-- TASK PROMPT --
Upon reaching the line that contains "The image size is (384, 381)." in the records below, begin repeating every line exactly through the last one, skipping pictures.

-- EXERCISE DATA --
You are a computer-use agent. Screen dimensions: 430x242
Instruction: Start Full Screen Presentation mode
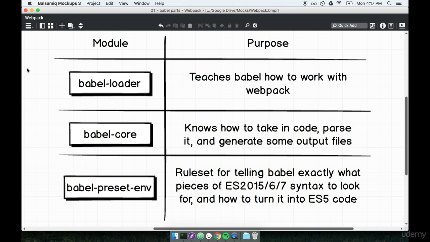click(x=402, y=26)
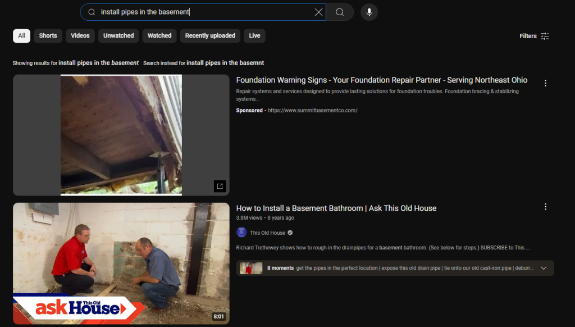
Task: Activate voice search with the microphone icon
Action: 369,12

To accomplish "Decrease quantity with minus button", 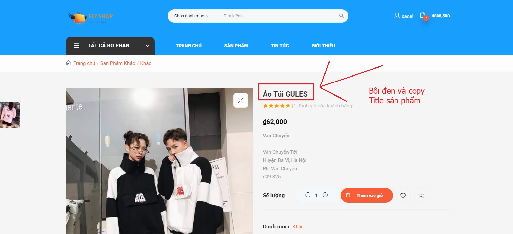I will coord(308,195).
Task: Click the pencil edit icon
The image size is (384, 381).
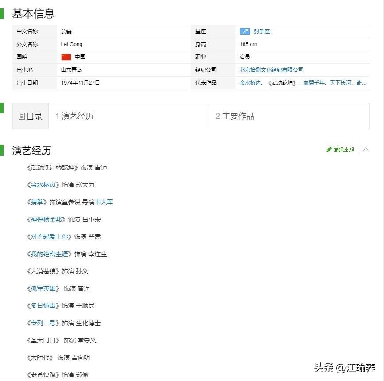Action: coord(329,150)
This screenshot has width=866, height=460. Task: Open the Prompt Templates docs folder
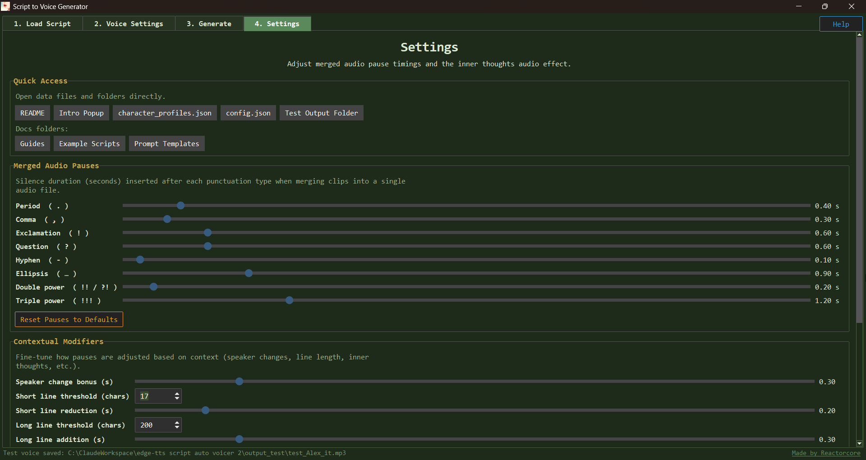pyautogui.click(x=166, y=144)
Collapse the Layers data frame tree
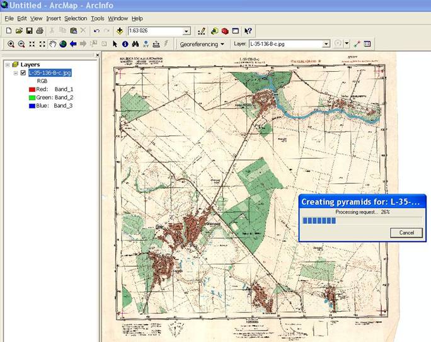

-- YOUR RESPONSE --
The image size is (384, 381).
Action: coord(329,150)
This screenshot has width=866, height=460. Task: Open the Prompt Templates docs folder
pyautogui.click(x=166, y=144)
Collapse the Layers data frame tree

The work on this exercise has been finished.